Una voz fuerte predominó sobre el murmullo general – ¡Silencio, compañeros, el Presidente del Consejo de Estado y del Consejo de Ministros toma la palabra para dar cuenta de la situación!
Disimulando frente a los congregados, el rostro del envejecido Líder reflejaba apropiadamente confianza y serenidad. Una ligera brisa salitrada, proveniente de no se sabe dónde, comenzó a ondular suavemente el cortinaje del estrado. Al momento de comenzar a hablar, una ventisca arenosa súbita lo forzó a cerrar la boca y cubrirse los ojos con una mano, mientras con la otra se aferraba al podio para mantener el balance. Ante lo inexplicable de la borrasca, y en un intento desesperado por escapar, los aterrorizados asambleístas comenzaron a abandonar atropelladamente sus asientos en búsqueda de las puertas de salida. Con sus cuerpos desintegrándose en el viento, sólo lograron aumentar la densidad de la tormenta arenosa en que se convertían.
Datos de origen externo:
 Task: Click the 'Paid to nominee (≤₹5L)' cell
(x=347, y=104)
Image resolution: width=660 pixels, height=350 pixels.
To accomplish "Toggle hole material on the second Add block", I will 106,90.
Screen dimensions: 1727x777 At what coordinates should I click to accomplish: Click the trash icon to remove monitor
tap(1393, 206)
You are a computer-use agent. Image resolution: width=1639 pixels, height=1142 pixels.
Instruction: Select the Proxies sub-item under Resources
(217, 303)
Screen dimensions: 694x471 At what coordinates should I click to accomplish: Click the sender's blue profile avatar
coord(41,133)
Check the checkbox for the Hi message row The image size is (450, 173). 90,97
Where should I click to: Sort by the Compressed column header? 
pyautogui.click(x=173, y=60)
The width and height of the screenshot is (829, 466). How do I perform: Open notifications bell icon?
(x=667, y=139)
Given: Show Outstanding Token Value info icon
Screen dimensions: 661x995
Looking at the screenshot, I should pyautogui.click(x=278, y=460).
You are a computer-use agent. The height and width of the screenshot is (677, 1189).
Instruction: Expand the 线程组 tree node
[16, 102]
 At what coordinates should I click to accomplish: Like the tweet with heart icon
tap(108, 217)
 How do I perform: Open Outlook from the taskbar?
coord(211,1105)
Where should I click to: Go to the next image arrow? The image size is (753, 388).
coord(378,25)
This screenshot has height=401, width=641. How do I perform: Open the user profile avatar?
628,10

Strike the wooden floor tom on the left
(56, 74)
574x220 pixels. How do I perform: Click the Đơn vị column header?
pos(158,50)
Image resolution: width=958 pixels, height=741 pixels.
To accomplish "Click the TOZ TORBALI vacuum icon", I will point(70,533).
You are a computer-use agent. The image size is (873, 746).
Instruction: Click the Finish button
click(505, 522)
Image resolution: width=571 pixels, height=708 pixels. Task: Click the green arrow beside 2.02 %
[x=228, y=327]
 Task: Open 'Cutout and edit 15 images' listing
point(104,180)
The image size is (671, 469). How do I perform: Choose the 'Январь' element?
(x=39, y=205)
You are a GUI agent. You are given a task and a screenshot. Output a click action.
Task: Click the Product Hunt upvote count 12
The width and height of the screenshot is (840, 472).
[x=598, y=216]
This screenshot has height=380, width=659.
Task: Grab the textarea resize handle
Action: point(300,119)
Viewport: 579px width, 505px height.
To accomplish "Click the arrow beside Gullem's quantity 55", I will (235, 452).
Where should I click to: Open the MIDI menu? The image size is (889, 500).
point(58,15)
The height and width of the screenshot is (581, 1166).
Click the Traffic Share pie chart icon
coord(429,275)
Desde la posición privilegiada de su elevado podio, el petrificado Líder distinguió en la lejanía una goleta flotando sobre un mar embravecido y espumoso. A ella se acercaba rápidamente un bote tripulado por tres figuras reconocibles a pesar de la bruma. Agitando ambos brazos sobre su cabeza, para llamar la atención de éstas, el Líder gritó sin cesar hasta que – disgregándose como los otros – una ráfaga arremolinada de viento lo esparció a los cuatro elementos.